Some of this would be forgivable if the book were well written or, failing even that, showed some signs of being edited. Instead it is prolix and indulgent — its tone lapsing into the conversational, its tenses shifting bizarrely between present and past in the same sentence, its organisation often haphazard, its analogies frequently weak and lacking any real originality. Admittedly, there are passages where Toynbee vividly brings to life some of the damaged characters she has known, such as the spy Donald Maclean and her uncle, Antony (who took his own life when young), but these can also ramble on. Sometimes these characters only add to the impression that they, whilst rogues, are well-connected rogues who opened doors that her beloved working classes rarely had access to.

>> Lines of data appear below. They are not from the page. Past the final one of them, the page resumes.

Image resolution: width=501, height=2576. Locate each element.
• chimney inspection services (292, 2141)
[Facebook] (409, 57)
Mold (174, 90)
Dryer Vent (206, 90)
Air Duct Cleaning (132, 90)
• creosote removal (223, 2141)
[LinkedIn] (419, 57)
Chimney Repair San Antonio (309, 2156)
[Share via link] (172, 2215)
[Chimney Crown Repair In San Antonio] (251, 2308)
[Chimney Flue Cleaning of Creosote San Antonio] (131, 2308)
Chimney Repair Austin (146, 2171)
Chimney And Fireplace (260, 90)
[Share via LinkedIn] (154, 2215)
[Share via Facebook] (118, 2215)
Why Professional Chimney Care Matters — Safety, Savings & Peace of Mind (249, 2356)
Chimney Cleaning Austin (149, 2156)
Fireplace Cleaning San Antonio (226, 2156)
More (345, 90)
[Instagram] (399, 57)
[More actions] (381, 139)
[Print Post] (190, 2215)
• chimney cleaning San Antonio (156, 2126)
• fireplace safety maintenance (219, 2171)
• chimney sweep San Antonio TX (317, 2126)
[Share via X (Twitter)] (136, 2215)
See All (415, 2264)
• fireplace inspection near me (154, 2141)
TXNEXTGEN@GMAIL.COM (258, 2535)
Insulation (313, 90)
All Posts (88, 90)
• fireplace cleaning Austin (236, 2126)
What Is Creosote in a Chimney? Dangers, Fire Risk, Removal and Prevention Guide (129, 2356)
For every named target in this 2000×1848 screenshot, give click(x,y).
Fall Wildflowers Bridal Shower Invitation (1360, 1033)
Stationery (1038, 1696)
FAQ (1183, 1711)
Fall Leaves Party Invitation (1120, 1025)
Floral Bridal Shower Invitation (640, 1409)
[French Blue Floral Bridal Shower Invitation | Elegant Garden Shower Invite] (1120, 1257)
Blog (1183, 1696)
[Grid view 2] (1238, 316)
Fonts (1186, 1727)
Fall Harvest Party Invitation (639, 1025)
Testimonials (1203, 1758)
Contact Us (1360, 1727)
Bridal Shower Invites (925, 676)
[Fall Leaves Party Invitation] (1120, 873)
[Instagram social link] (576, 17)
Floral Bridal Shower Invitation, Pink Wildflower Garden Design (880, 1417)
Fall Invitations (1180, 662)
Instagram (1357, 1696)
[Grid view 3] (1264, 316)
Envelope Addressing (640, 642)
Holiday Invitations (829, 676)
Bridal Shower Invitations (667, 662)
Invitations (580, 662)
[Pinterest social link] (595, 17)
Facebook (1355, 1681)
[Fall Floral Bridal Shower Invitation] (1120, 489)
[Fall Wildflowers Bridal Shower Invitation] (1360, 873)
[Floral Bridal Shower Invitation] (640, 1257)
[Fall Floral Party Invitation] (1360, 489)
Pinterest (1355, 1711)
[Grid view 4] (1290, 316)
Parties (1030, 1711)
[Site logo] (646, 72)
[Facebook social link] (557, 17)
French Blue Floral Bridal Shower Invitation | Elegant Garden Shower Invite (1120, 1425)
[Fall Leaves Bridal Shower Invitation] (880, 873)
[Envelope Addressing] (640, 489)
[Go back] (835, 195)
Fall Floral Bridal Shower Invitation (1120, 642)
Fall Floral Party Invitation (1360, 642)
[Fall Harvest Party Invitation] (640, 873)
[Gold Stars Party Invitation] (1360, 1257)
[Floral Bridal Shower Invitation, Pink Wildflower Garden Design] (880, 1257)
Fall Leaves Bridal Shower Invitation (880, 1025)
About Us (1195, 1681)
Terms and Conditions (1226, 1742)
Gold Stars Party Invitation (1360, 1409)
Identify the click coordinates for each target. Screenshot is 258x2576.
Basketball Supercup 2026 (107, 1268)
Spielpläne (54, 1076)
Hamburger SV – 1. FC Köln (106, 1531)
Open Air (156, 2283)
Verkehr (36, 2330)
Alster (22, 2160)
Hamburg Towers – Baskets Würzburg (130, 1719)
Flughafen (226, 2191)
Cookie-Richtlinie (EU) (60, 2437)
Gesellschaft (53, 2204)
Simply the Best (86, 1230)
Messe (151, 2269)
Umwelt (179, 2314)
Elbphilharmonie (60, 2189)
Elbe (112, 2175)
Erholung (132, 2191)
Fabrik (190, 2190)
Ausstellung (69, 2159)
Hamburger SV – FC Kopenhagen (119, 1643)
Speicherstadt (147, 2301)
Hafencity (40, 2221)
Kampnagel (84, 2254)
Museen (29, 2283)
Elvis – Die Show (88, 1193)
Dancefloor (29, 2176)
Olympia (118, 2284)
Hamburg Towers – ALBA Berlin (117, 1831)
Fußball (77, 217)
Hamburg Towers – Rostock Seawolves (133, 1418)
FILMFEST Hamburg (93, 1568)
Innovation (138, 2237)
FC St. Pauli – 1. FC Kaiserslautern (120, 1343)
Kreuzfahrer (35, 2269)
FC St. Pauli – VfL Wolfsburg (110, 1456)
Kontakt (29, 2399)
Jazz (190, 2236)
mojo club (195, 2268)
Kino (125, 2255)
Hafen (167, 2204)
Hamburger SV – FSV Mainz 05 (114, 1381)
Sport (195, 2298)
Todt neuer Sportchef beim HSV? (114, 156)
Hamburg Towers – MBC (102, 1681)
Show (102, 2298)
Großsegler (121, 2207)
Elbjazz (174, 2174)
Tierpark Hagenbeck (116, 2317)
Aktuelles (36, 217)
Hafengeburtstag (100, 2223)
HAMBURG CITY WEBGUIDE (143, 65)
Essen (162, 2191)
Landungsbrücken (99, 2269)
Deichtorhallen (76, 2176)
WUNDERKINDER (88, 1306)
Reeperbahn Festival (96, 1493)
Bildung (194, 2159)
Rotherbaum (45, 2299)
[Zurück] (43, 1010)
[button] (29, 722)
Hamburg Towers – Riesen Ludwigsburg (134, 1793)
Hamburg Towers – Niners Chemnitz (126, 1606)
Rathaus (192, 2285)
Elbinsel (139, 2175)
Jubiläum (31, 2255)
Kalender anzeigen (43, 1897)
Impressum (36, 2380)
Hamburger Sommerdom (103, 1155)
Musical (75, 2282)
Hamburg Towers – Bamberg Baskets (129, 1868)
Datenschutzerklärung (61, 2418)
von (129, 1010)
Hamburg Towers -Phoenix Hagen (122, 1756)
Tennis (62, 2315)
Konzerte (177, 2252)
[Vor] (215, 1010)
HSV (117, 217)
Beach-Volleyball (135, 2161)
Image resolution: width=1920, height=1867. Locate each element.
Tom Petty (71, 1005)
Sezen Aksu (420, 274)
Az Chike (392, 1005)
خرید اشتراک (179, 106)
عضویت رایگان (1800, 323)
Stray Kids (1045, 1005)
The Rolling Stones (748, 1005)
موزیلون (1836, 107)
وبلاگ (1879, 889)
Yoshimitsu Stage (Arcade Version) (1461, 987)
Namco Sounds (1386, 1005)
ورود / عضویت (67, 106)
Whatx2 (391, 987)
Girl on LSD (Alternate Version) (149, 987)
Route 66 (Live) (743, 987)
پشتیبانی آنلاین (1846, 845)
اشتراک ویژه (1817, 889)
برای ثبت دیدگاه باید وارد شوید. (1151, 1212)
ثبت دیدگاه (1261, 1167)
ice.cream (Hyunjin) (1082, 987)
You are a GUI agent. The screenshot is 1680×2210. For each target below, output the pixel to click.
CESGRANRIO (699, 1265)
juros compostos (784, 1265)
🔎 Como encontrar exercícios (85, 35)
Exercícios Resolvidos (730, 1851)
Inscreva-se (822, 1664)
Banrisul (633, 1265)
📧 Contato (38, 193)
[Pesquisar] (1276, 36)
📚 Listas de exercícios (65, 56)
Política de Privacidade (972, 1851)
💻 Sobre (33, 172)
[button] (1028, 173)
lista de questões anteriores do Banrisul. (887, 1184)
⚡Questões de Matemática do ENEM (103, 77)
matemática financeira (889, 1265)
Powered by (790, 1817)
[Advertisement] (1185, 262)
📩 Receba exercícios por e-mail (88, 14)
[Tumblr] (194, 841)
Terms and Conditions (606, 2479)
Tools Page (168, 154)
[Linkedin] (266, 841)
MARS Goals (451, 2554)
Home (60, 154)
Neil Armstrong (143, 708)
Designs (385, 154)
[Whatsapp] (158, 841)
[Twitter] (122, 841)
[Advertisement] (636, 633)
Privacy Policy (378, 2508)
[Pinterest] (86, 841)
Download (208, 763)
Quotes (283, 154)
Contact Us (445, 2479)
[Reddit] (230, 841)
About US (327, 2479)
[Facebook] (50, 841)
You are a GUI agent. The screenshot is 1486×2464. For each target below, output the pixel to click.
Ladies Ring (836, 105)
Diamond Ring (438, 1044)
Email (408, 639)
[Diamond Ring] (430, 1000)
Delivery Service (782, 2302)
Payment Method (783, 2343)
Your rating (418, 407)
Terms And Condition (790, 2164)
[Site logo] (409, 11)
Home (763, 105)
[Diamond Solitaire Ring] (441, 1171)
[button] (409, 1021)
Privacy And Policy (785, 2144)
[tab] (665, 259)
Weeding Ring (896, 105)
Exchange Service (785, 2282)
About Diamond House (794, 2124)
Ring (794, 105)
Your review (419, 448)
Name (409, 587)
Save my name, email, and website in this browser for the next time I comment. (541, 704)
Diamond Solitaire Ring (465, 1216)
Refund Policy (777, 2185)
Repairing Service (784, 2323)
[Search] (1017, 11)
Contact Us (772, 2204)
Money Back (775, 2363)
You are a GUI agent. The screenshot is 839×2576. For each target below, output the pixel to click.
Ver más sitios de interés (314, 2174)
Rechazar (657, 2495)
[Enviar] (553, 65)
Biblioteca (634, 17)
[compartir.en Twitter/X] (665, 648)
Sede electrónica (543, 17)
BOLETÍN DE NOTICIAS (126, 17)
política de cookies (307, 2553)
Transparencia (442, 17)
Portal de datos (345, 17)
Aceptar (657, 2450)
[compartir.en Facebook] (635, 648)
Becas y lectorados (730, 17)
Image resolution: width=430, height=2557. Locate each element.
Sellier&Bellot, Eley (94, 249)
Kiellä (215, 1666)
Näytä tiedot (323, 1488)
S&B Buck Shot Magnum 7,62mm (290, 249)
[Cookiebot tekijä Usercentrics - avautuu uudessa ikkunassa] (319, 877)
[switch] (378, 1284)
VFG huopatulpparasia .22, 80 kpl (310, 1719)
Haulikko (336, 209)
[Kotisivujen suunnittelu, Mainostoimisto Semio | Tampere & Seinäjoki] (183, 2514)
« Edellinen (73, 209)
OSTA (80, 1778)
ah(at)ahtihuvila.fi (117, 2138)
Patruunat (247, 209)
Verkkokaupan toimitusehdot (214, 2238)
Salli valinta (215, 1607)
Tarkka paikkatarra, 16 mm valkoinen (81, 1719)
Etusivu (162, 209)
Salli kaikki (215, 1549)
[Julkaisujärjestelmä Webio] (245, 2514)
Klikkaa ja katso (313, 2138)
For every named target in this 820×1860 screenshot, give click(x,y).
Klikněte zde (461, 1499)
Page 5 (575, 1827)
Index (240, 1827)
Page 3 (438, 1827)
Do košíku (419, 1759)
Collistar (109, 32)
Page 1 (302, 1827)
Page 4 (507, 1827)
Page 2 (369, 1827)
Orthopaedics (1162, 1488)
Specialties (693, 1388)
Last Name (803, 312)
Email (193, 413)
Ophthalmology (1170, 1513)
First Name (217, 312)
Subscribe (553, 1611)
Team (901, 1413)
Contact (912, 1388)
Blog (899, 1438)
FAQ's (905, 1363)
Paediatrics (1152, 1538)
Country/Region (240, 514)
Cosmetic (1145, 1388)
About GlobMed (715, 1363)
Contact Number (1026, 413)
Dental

The book’s title is perhaps unintentionally revealing. Her inheritance is “uneasy” but not entirely undesirable to her. It is certainly not unpalatable enough to persuade her to reject it altogether and lead a life, like John Profumo did at Toynbee House (named after her great grand uncle), genuinely committed to helping those less privileged. No, that would have been too genuinely radical to contemplate. She admits that she is a beneficiary of the Thatcher years, but she continues to insist that the “Thatcher pound” has no intrinsic value. Only the rich can make such claims. The intellectual knots she forces herself into probably come to her with ease because, like her money and her cultural capital, she does come from a long line of political contortionists.